In the late 16th century, the famous mathematician, John Blagrave, leased Southcote Manor from his brother. In his 1611 will, he refers to himself as ‘of Southcote Lodge’, while he describes Southcote Manor as “my old dwelling house at Southcote which was first builded”. It is assumed that his lodge home stood on the site of the present building of that name on the edge of the park. Stories of underground tunnels heading towards Reading could be references to the discovery of cellars from this early house. Traditionally, John built the Lodge for his nephew and heir, Daniel Blagrave, later to become one of the regicides. As a more comfortable recent construction, he probably favoured the Lodge in his early years on the estate. However, the moated Manor House that was pulled down in the 1920s, largely dated from the 1620s or 30s and it seems certain that Daniel moved back there when this building work was complete. Other members of the family may have lived at the Lodge; although it may simply have remained empty as there seems to have been a tradition that Charles I's children were sent there for safety during an outbreak of smallpox. Presumably this was after the King's capture, when he was imprisoned at Caversham Park. When Daniel fled the country at the Restoration, the estate reverted to the ownership of his cousins from Bulmershe Court. They rented out the Lodge which, in 1665, was probably the building occupied by Mervyn Tuchet, 4th Earl of Castlehaven (nephew of Lady Davies of Englefield House), when he was summoned to attend the Herald’s Visitation in Reading.

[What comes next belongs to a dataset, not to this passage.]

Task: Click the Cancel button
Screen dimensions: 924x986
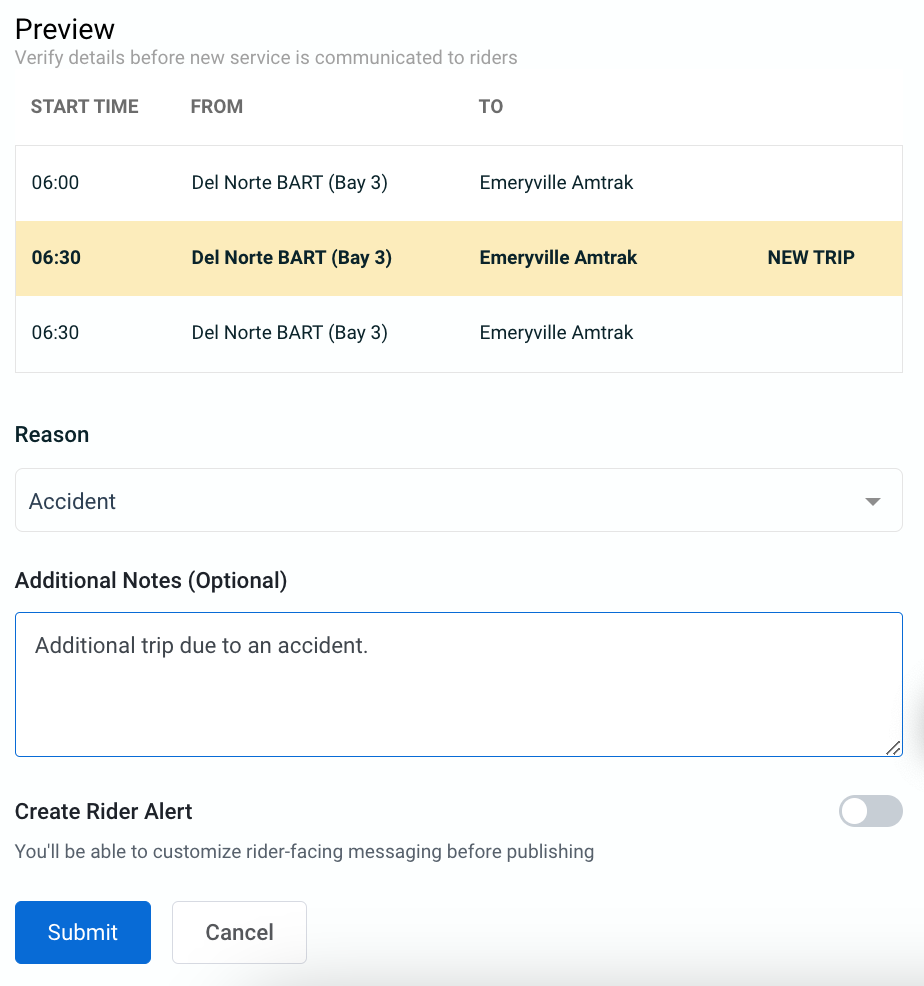Action: click(239, 932)
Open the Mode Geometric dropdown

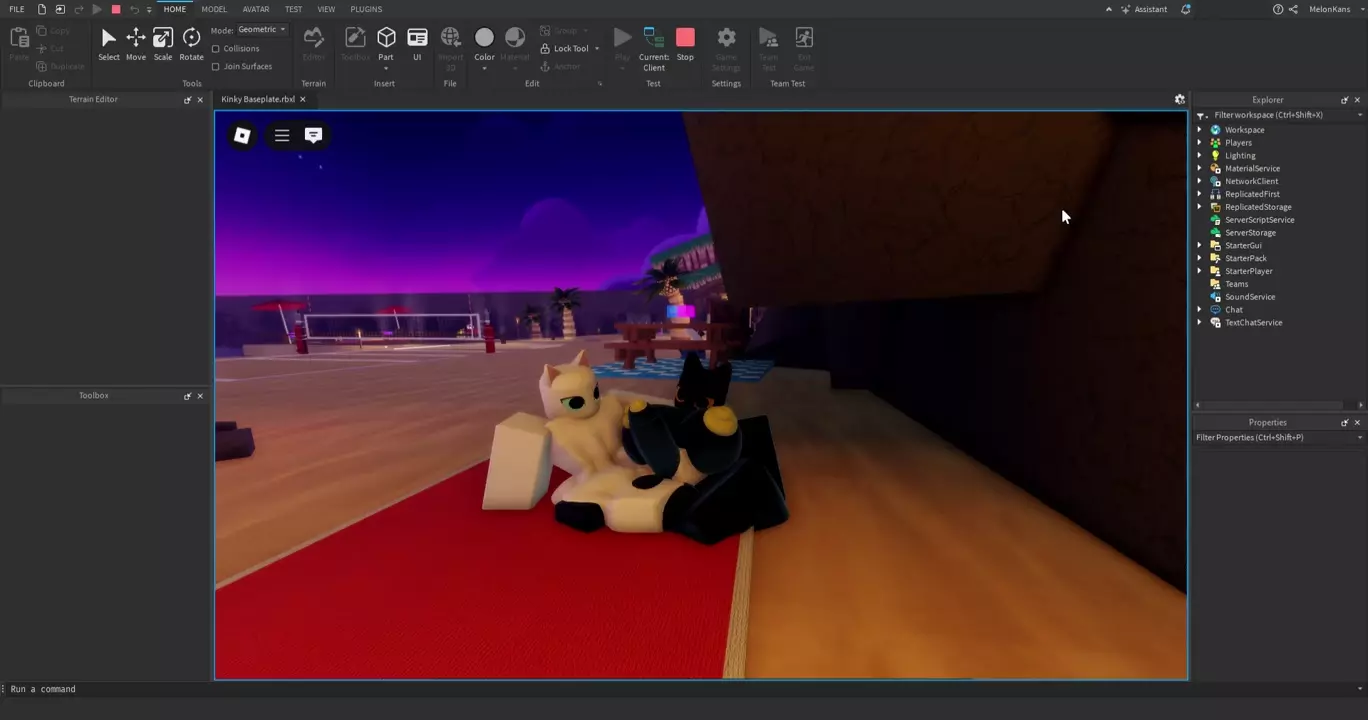pyautogui.click(x=262, y=30)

Sometime in the late 17th or early 18th century, the lease of Southcote Lodge was probably sold to the Noake family of Reading. Their origins are not known for certain, but they were probably a younger branch of the landed family of that name from Bray, Shottesbrooke & Priestwood. Robert Noake certainly held the house as his country estate by the time of his death in 1720, although he would have spent most of his time in Reading where he ran the Castle Brewery started by his father. Southcote Lodge probably became the residence of Robert’s son, William, next; although the exact descent through the family is not clear. He was Sheriff of Berkshire in 1729. 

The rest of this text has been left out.